|
Lost Innocence
Sean Corrigan,
www.LewRockwell.com 08/11/08
While the headlines of the day are
filled with the story of Congress'
rescue of Fannie and Freddie (in a
bill which seems to have been stuffed
with more of what the Americans call
"pork" than a sausage factory), for
this observer the most exquisite
testimony to the sorry depths to which
the modern interventionist government
has fallen came in an op-ed for the
New York Times, penned by former
Fed Vice-Chairman and all-round policy
"wonk," Alan Blinder.
Entitled, "Cash for Clunkers"
our learned friend there set out –
with what, to this reader, seemed to
contain not the slightest, mitigating
trace of irony – a hare-brained scheme
which promised to conflate the worst
elements of corporate welfare, crassly
redistributionist politics, and the
promotion of one of those hot-button
issues so beloved of our latter-day
Guardians – so-called "global
warming."
The gist of this truly Swiftian
contrivance – for those not given a
hint by familiarity with the American
vernacular – is for the State to offer
a premium to buy up the oldest, most
clapped-out cars on the roads (the
"clunkers"), subject to some upper
income limit on those who own them (to
ensure that only the deserving poor
can benefit from this injection of
Other People's Money), and then to
scrap every last rusting jalopy this
largesse brings in.
According to Professor Blinder's own
breathless characterization, such a
tawdry piece of populism would
constitute "the best stimulus idea
you've never heard of" (sic) because
it would "address today's concerns
over stimulus, inequality, and
greenhouse gases, as well as an ageing
vehicle fleet."
But why stop at cars?
Can "poor" people not be allowed to
trade in their old sneakers, too, so
they don't embarrass themselves with
their lack of fashionability
the next time they take the bus down
to the strangely deserted shopping
mall?
Is it any more equitable that the man
on less than the median income is
expected to make do with only a
32-inch-screen TV in each of his six
bedrooms while he waits for the
foreclosure proceedings on his house
to reach their tragic culmination?
Should the beneficent Shepherd of the
State not also protect the lower
orders from the social stigma and the
crushing assault on self-esteem which
arise from no longer being able to tap
a line of credit in order to buy the
latest iPhone?

Set exercise 1: Decide whether each statement agrees with the column on Alan Blinder's "Cash for Clunkers" op-ed, answering yes or no and quoting the deciding words from it: (a) Blinder's proposal appeared as an op-ed in the New York Times. (b) Under the scheme, any car owner could sell an old car to the State whatever their income. (c) The cars the State bought up would be resold.
Set exercise 2: According to the column on Alan Blinder's "Cash for Clunkers" op-ed, why would the scheme put an upper income limit on the car owners who could take part? Answer in one to three sentences.
Set exercise 3: Extend the column on Alan Blinder's "Cash for Clunkers" op-ed, beginning right after its final question about the latest iPhone.
The material after this point has no connection to the column on Alan Blinder's "Cash for Clunkers" op-ed.

Data segment:
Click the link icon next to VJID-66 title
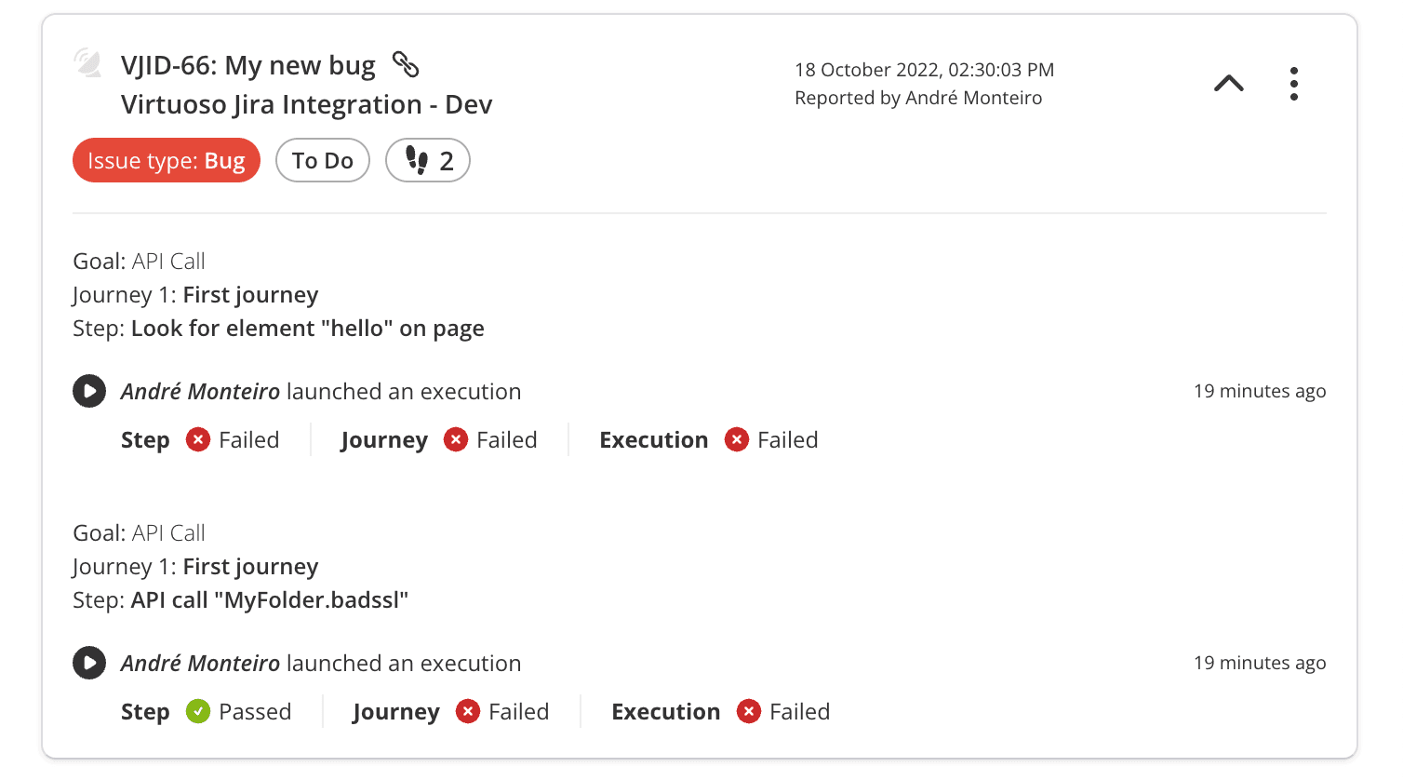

Expected output 1:
(a) Yes: "came in an op-ed for the New York Times"
(b) No: "subject to some upper income limit on those who own them"
(c) No: "scrap every last rusting jalopy this largesse brings in"

Expected output 2: The limit would "ensure that only the deserving poor can benefit from this injection of Other People's Money."

Expected output 3:
What the good Professor Blinder is
utterly able to recognize, of course,
is that both Joe Six-Pack and his
supposed elders and betters in the
ivy-clad halls of Princeton have got
themselves into their current parlous
state by spending too much, not
too little, in gratifying their
momentary whims. Handing them cheques
and exhorting them to spend again, is
therefore not the remedy most likely
to effect a lasting cure for their
affliction, though it may, of course,
buy a few more X's for some wannabe-Il
Duce in the next political beauty
contest.
As one of the more vocal apologists
for the Federal Reserve, Prof. Blinder
is also precluded from the realization
that this endemic imprudence has been
encouraged to reach such an Olympian
scale only because of the long years
an interfering and intrusive political
class has spent eroding individual
thrift and personal responsibility.
Nor is he exactly the bookie's
favourite to confess that this has
been worsened by the burden of having
to grapple with the false signals and
perverse incentives given off by the
inherently unstable monetary system of
state-sanctioned, fractional reserve
banking from which that same governing
elite draws it sustenance.
As we have tried to point out, on any
number of occasions over the course of
the last year, none of what is taking
place has to do with either a failure
of (if you are currently exulting from
the Red end of the political
spectrum), or a betrayal of (if you
are instead donning sackcloth and
ashes from the Blue) anything which
remotely resembles "free market
capitalism."
Inflationary state corporatism is what
has "failed"
– or, rather, is what has reached yet
another, all-too-frequent low point –
and the legally-privileged nonsense of
our monetary arrangements are what
have, once again, swept us all up to
have our wealth consumed in the maw of
their own internal contradictions.
But, alas, such protestations are
wholly futile, for the Orwellian
programming to which we have long been
subjected means that we no longer
insist upon that proper definition and
rigorous use of words which are
indispensable to clear thinking.
Thus, we are taught that a
quasi-private mongrel of a mortgage
company, spawned (along with so much
other persistent social evil) during
the dark decade of the 1930s – an
entity able to shower the riches of
Croesus on members of an executive
board often unable to produce a viable
set of accounts – a set-up making its
ostensible profits, not via a process
of genuine entrepreneurialism, but
through the cynical moral arbitrage of
pretending to accomplish a warm-glow
mission of "promoting the American
Dream" at its sponsoring politicians'
vote-grubbing behest – this ill-bred
chimera, we are told, somehow
epitomizes the "unacceptable face of
capitalism," red in tooth and claw!
As Gustav Stolper put it in his 1942
book,
This
Age of Fable:
"Hardly ever do the advocates of
free capitalism realize how utterly
their ideal was frustrated at the
moment the state assumed control of
the monetary system. A "free"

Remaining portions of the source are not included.